Given data>
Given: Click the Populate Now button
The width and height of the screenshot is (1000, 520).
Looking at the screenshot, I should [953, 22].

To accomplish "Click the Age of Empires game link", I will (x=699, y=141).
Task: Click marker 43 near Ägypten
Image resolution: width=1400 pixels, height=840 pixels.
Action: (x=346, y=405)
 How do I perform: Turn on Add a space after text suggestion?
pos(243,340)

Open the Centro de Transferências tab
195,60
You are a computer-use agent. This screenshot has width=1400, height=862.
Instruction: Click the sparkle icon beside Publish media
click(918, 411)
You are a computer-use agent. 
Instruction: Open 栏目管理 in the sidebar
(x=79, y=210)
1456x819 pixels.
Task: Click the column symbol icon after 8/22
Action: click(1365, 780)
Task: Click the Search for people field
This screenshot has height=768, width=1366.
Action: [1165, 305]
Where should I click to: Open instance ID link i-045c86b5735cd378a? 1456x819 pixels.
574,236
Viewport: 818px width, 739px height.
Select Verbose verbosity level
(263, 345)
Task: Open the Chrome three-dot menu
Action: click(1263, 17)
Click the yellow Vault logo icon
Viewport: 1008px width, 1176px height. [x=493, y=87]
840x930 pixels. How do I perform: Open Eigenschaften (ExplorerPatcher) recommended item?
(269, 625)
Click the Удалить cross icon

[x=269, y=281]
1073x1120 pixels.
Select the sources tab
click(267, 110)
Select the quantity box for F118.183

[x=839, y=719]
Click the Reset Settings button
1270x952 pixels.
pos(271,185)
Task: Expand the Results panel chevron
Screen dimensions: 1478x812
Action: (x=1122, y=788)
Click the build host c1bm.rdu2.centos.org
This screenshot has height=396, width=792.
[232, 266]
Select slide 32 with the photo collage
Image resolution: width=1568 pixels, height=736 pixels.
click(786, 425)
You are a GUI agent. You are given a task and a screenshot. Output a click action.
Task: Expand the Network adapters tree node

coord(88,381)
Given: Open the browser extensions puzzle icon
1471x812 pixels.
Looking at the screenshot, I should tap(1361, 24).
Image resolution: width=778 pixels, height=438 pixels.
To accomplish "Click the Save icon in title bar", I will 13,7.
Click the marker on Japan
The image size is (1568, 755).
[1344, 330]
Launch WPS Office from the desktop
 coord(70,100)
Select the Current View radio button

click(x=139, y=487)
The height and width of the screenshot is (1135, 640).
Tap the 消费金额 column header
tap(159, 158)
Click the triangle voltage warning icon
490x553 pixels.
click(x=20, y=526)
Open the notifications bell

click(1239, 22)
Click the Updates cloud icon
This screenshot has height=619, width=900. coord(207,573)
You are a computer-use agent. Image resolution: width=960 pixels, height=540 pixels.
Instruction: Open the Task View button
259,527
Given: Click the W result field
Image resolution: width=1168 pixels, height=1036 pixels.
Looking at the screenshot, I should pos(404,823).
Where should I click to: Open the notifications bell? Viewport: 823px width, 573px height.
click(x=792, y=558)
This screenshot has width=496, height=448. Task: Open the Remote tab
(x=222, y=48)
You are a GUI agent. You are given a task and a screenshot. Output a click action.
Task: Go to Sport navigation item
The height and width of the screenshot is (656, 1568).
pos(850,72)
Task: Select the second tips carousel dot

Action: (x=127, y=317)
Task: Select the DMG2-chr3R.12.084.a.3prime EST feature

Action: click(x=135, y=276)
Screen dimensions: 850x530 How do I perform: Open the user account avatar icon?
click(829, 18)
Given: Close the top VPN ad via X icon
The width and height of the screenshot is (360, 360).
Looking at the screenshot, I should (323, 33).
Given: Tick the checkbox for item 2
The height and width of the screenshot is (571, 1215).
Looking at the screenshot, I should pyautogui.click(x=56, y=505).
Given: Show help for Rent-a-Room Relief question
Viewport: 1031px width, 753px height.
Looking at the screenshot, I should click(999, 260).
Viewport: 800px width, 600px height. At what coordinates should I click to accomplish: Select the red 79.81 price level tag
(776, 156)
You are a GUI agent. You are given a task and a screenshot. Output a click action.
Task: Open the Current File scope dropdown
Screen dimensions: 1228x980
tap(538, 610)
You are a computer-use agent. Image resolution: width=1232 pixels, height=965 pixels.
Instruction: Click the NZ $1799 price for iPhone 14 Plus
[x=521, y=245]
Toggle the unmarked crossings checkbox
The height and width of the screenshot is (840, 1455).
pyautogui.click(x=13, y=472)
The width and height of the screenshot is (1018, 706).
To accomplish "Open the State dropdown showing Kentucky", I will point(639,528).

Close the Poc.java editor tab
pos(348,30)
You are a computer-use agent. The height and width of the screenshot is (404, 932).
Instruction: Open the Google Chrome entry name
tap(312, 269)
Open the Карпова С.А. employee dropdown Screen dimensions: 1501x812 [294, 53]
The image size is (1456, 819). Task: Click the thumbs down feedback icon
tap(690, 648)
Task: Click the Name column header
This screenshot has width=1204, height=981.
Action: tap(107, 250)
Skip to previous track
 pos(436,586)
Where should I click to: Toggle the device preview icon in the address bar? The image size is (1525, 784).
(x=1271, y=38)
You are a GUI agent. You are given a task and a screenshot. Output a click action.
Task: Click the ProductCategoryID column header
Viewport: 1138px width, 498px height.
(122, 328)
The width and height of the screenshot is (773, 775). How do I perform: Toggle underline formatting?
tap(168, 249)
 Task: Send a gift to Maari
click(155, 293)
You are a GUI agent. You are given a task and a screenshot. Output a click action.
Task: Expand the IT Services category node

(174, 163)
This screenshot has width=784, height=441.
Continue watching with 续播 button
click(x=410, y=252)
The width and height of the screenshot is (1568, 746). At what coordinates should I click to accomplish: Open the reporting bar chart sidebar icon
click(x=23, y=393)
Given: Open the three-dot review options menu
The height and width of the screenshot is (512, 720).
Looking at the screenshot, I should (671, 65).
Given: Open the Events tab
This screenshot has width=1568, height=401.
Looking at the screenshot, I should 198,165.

Task to carry out>
Recast the lines as a numbered list, starting with the line that contains "Task: Expand the Results panel chevron" and going on through the line that contains "Looking at the screenshot, I should tap(1361, 24).", both included. Leave out blank lines.

Task answer>
1. Task: Expand the Results panel chevron
2. Screen dimensions: 1478x812
3. Action: (x=1122, y=788)
4. Click the build host c1bm.rdu2.centos.org
5. This screenshot has height=396, width=792.
6. [232, 266]
7. Select slide 32 with the photo collage
8. Image resolution: width=1568 pixels, height=736 pixels.
9. click(786, 425)
10. You are a GUI agent. You are given a task and a screenshot. Output a click action.
11. Task: Expand the Network adapters tree node
12. coord(88,381)
13. Given: Open the browser extensions puzzle icon
14. 1471x812 pixels.
15. Looking at the screenshot, I should tap(1361, 24).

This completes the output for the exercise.